Salimos hacia la iglesia. Subimos una calle empinada, tan empinada que, a pesar del frío, el sudor caía a chorros por mi cara y respirar era una hazaña. Miguel ni se inmutó, caminaba rápido y no daba señales de fatiga. Su rostro trigueño no brillaba y sonreía a toda hora. Es bajito de estatura, delgado y de sus manos se desprenden unos dedos largos y gruesos que dentro de poco agarrarían las cuerdas de las campanas. No se le notan los cincuenta años. Parece detenido en una eterna juventud. Quizás se deba a la tranquilidad que demuestra o a que siempre se ha mantenido activo.

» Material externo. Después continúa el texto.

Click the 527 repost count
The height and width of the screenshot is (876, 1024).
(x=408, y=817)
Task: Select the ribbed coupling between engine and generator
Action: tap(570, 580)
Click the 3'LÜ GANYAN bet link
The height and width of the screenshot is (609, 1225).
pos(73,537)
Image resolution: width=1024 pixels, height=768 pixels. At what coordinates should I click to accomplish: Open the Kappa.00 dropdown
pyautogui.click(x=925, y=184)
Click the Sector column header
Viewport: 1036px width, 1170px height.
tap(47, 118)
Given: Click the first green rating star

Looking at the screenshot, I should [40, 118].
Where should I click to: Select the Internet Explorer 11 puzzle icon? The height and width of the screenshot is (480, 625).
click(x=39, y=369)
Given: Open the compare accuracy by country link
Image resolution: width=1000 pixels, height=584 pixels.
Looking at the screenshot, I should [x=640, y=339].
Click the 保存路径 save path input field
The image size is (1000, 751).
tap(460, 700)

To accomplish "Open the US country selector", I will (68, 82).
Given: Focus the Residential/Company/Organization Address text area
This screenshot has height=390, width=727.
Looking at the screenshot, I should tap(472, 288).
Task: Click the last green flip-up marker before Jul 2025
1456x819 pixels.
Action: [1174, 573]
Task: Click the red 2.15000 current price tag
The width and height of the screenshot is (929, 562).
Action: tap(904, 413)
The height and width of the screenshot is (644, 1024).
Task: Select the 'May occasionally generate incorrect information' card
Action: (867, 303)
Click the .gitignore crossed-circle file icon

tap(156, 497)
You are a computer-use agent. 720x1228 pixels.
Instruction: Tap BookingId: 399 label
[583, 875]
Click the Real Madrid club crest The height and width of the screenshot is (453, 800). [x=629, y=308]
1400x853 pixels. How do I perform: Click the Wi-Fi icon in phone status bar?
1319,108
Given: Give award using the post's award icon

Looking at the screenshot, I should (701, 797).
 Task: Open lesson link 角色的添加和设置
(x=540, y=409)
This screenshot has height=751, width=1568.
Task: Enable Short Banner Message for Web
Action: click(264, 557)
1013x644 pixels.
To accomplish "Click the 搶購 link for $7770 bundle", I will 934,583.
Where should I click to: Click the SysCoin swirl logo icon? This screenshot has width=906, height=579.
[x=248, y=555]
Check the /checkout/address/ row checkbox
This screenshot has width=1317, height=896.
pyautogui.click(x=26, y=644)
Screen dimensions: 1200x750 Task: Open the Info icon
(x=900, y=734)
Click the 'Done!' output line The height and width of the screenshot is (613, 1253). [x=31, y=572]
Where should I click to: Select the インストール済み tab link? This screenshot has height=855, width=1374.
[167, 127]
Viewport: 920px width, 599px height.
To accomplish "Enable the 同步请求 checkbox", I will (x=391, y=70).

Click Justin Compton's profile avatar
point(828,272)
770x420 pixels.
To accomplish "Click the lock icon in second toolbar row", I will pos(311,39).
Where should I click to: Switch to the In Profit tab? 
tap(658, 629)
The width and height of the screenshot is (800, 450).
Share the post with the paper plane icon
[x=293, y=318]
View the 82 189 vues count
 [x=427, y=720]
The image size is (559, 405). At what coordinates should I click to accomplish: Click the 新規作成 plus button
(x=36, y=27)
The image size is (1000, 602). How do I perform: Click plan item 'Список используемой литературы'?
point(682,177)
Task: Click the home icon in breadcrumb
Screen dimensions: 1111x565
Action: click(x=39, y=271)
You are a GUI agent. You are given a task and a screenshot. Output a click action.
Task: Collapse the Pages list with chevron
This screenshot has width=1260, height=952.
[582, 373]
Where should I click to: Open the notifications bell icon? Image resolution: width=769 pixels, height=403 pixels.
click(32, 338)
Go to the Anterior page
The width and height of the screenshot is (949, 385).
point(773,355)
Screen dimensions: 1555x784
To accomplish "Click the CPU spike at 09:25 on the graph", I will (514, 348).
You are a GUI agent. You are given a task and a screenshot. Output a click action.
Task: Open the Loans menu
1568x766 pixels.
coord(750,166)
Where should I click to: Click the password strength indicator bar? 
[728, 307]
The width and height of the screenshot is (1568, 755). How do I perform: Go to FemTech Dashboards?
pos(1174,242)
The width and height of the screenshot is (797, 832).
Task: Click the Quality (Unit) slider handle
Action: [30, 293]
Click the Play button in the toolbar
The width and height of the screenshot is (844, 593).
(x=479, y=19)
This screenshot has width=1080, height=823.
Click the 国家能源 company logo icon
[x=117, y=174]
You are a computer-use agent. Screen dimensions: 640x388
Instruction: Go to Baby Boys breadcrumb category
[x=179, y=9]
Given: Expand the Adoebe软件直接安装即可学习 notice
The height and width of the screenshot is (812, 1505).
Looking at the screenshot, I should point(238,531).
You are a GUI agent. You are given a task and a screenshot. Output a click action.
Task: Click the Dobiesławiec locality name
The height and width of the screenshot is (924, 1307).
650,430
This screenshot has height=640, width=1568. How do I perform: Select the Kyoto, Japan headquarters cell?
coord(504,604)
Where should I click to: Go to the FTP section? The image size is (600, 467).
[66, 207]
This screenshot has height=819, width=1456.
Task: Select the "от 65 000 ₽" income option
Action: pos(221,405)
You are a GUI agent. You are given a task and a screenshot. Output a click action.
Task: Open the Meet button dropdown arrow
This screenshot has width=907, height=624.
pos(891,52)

Por ejemplo formó parte de la Defensa Civil en 1985 que participó de los escuadrones de rescate en la catástrofe de Armero. No fuma ni bebe y tal vez su único vicio es tomarse un café en las mañanas y otro en la tarde.
Más arriba la torre de la iglesia empieza a asomarse. Detrás de nosotros se aleja el cementerio y las casas que lo rodean, un barrio completo que se formó lentamente y cuyos pioneros fueron él y su familia. Huérfano es el apellido de Miguel. Y es, sin lugar a dudas, el único huérfano en el mundo que puede ufanarse de haber adoptado a los muertos de todo un pueblo.